Je me suis occupé de traduire la Bible grecque comme elle l’avait été par les juifs. C’est la première fois dans l’humanité que les sages prennent la décision de traduire leur corpus sacré dans une autre langue. Je pense que c’est la bonne définition de l’Europe. Où fait-on actuellement ce travail de traduction des Septante ? A la Sorbonne. Cela a commencé avec Marguerite Harl. Actuellement, cinquante chercheurs à travers la France travaillent à cette entreprise. Je sais que Maïmonide était très sévère pour cette traduction de la Bible en grec. Nous sommes dans une situation paradoxale par rapport à la laïcité puisque c’est à la Sorbonne que nous réalisons ce travail. Une trentaine de volumes sont parus. Je pensais qu’il faudrait quinze ans de travail pour que ce soit fini. Je pars avant la fin, mais chaque livre est en main.

Puisque nous parlions des problèmes de laïcité et de religion, une question comme le mariage homosexuel va-t-elle donner lieu ou a-t-elle donné lieu à des ouvrages, à des prises de position ?
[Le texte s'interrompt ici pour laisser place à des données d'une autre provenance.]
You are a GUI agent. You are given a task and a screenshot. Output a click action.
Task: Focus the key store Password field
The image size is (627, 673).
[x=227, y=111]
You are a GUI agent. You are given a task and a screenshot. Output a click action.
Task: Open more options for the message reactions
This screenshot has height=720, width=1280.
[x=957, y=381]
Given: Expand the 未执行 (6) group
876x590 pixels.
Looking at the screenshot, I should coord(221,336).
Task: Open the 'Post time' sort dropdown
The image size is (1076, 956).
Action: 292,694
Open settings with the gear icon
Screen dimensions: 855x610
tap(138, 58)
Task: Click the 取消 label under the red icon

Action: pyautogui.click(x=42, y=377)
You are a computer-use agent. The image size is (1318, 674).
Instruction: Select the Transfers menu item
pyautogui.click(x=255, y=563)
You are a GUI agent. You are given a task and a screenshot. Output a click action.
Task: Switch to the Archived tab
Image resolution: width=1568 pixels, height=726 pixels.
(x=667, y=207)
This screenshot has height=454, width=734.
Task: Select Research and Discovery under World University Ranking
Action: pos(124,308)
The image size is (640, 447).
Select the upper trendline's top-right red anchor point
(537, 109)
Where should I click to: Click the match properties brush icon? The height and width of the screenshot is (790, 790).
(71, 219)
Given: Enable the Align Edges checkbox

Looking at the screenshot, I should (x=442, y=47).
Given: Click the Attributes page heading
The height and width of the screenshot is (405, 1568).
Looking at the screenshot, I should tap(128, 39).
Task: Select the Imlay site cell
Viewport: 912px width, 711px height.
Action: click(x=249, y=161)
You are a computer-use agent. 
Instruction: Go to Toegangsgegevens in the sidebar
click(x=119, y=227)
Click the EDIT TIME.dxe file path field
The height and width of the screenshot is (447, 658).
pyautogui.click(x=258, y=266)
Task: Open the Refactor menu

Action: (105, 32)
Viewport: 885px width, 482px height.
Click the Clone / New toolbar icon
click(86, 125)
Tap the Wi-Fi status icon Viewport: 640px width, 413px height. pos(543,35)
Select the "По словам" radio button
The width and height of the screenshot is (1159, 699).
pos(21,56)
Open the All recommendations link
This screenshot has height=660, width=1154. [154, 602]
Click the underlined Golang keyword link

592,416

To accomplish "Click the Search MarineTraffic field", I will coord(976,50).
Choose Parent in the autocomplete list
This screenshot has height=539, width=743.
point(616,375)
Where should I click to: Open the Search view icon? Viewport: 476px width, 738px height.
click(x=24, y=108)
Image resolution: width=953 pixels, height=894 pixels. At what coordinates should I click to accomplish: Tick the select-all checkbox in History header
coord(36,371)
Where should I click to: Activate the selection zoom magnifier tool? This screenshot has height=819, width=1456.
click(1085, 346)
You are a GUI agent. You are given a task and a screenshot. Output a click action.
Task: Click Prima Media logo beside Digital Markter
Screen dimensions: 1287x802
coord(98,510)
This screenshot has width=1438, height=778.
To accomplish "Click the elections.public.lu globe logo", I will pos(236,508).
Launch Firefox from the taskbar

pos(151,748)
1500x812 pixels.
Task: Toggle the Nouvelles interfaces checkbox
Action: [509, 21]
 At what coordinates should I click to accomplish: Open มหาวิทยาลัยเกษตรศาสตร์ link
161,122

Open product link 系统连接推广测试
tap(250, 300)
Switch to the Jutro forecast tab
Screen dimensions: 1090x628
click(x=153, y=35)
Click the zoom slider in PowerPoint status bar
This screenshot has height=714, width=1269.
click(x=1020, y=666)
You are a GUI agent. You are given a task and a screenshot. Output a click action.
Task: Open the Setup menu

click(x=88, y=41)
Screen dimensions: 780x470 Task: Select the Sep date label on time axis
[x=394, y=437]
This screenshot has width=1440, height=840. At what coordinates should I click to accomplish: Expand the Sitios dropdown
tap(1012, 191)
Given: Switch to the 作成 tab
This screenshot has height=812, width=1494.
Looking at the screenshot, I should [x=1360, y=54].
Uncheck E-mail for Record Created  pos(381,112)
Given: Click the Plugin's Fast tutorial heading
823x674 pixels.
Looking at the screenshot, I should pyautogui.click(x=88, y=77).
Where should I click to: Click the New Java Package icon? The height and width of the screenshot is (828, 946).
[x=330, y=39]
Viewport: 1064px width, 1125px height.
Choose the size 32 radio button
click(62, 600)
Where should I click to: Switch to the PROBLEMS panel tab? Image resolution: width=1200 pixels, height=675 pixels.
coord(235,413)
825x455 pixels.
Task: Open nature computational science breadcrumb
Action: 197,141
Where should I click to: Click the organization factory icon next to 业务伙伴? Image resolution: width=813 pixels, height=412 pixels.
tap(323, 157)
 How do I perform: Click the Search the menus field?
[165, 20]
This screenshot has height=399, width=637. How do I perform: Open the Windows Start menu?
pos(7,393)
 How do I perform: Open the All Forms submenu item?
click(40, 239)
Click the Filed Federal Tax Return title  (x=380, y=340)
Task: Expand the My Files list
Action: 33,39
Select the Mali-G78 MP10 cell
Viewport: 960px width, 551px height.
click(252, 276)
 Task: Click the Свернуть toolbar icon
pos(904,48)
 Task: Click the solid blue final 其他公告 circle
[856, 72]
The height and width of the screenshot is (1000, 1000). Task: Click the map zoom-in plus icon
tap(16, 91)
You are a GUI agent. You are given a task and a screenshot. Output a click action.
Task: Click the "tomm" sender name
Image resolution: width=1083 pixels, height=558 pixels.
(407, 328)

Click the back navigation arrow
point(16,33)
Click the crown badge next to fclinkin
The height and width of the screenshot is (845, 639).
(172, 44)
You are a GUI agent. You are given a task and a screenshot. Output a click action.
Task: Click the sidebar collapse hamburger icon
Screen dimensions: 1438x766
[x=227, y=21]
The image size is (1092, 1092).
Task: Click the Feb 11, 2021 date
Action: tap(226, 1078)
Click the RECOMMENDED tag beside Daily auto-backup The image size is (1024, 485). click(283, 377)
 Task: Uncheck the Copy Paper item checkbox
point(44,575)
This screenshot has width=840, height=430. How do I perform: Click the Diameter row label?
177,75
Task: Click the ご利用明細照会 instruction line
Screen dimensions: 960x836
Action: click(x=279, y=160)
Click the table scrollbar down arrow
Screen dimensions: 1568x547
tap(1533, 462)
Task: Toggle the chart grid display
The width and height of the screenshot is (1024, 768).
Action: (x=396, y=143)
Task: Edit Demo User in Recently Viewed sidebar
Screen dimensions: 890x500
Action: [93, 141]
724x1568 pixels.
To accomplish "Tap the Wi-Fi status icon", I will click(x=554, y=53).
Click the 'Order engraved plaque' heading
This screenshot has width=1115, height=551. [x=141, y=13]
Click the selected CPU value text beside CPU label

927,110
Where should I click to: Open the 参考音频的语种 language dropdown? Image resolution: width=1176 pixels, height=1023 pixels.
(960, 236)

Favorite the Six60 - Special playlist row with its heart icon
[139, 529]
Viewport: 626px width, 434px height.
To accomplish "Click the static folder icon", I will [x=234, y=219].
En France, la seule revue d’études chrétiennes qui étudie ces questions est La revue d’éthique et de théologie morale. Nous allons publier prochainement un dictionnaire encyclopédique d’éthique chrétienne œcuménique. Je regrette que les milieux français dans le domaine de l’éthique soient très pauvres. Par rapport aux enjeux de bioéthique, sociétaux, d’évolutions des mœurs… nous n’avons pas assez d’intellectuels compétents en France. Mais nous essayons d’être présent dans ces débats de société. Concernant ces questions éthiques du mariage pour tous, je connais les positions des confessions religieuses françaises qui ne sont pas identiques mais convergentes. Je m’inscris là-dedans très à mon aise. Je suis un peu enfermé dans ma maison d’édition. Ma limite est que j’ai eu peu l’occasion d’écouter des gens qui sont concernés par ces questions. Je connais la voix officielle de nos églises mais je n’ai pas écouté tous les gens concernés. On ne peut pas tout faire.